Work to be completed – Retype each of the records below exactly, leaving the pictures out.

+++ Supplied material +++

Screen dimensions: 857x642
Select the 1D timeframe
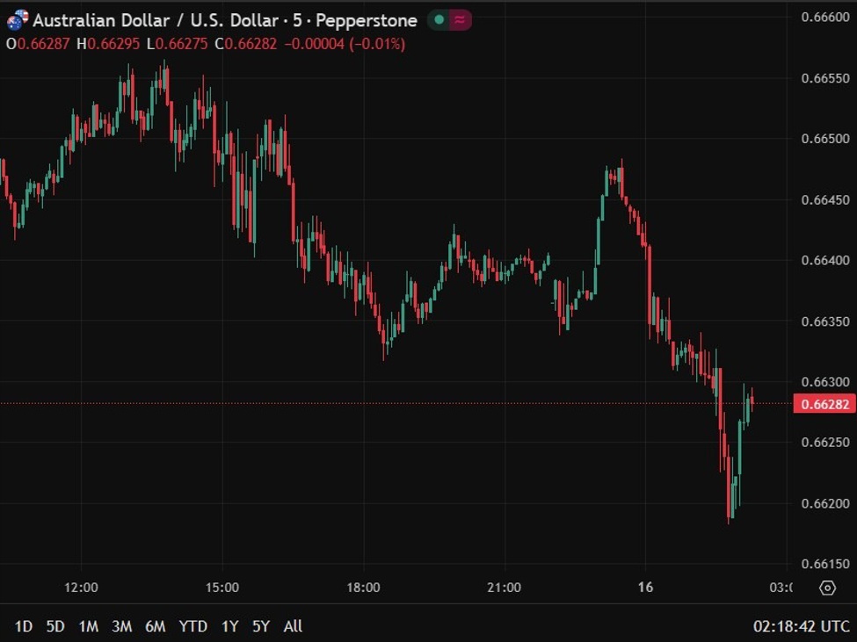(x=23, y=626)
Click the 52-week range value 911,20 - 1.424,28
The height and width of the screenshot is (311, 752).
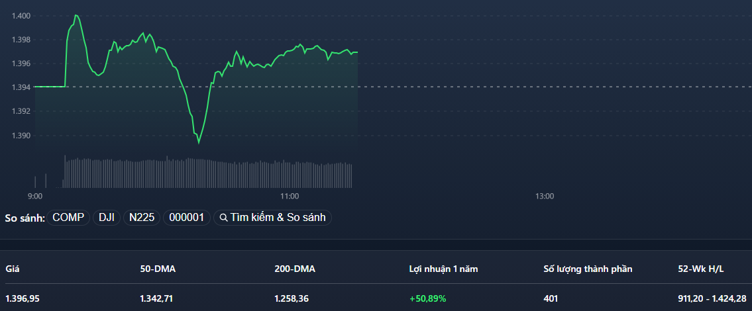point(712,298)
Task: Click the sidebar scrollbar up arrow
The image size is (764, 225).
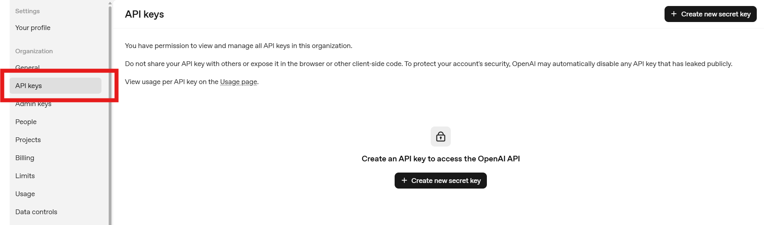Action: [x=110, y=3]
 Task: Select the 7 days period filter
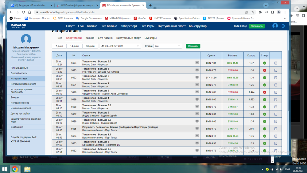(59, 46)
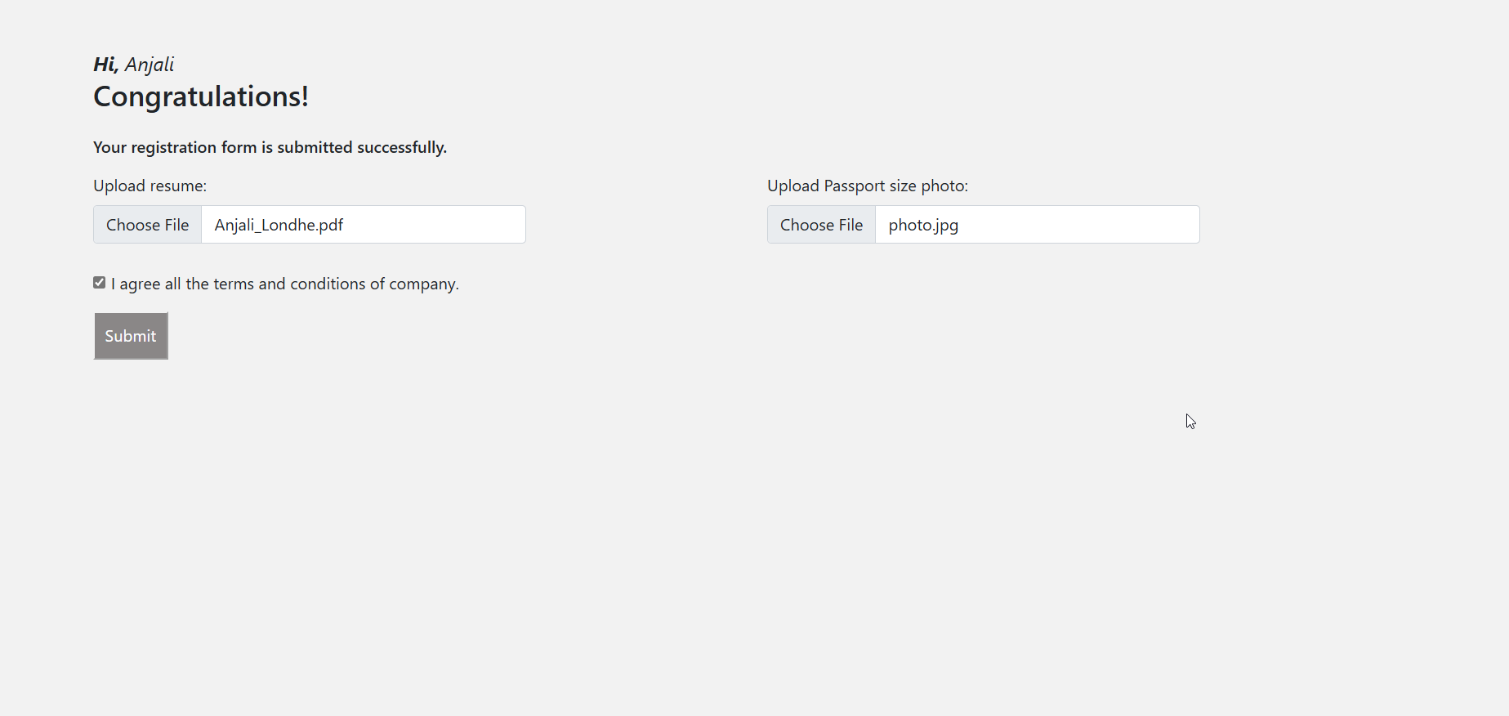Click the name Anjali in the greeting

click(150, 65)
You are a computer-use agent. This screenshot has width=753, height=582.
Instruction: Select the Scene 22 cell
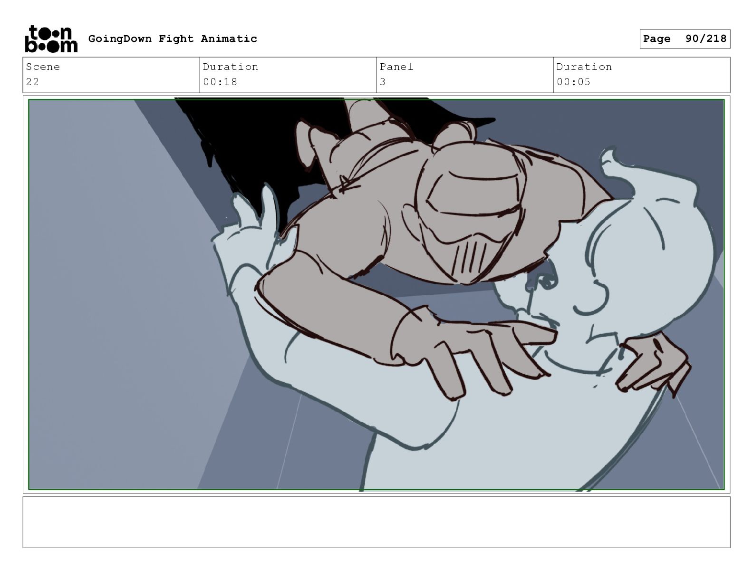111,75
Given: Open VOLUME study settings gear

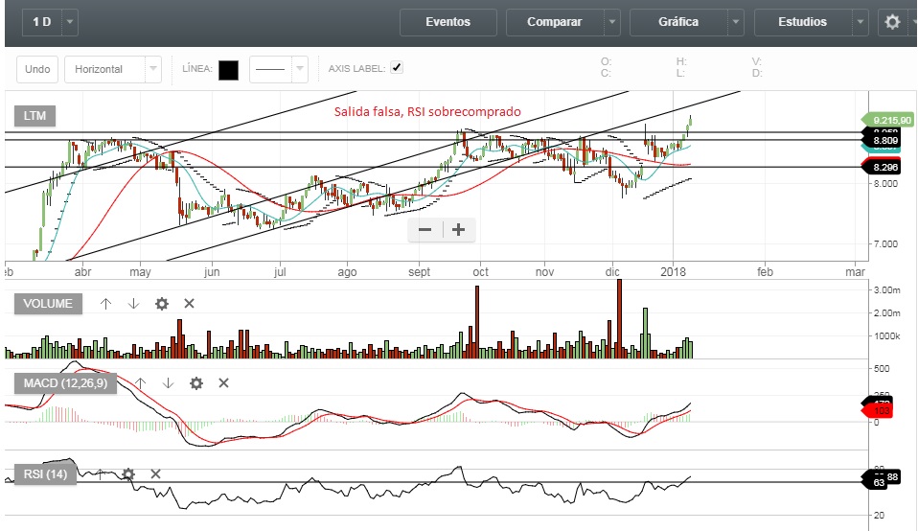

+++

Task solution –
Screen dimensions: 857x642
Select the 1D timeframe
(x=23, y=626)
Click the 52-week range value 911,20 - 1.424,28
The height and width of the screenshot is (311, 752).
point(712,298)
Task: Click the sidebar scrollbar up arrow
The image size is (764, 225).
Action: [x=110, y=3]
 Task: Select the 7 days period filter
(59, 46)
Click the name Anjali in the greeting

click(150, 65)
You are a computer-use agent. This screenshot has width=753, height=582.
Instruction: Select the Scene 22 cell
111,75
Given: Open VOLUME study settings gear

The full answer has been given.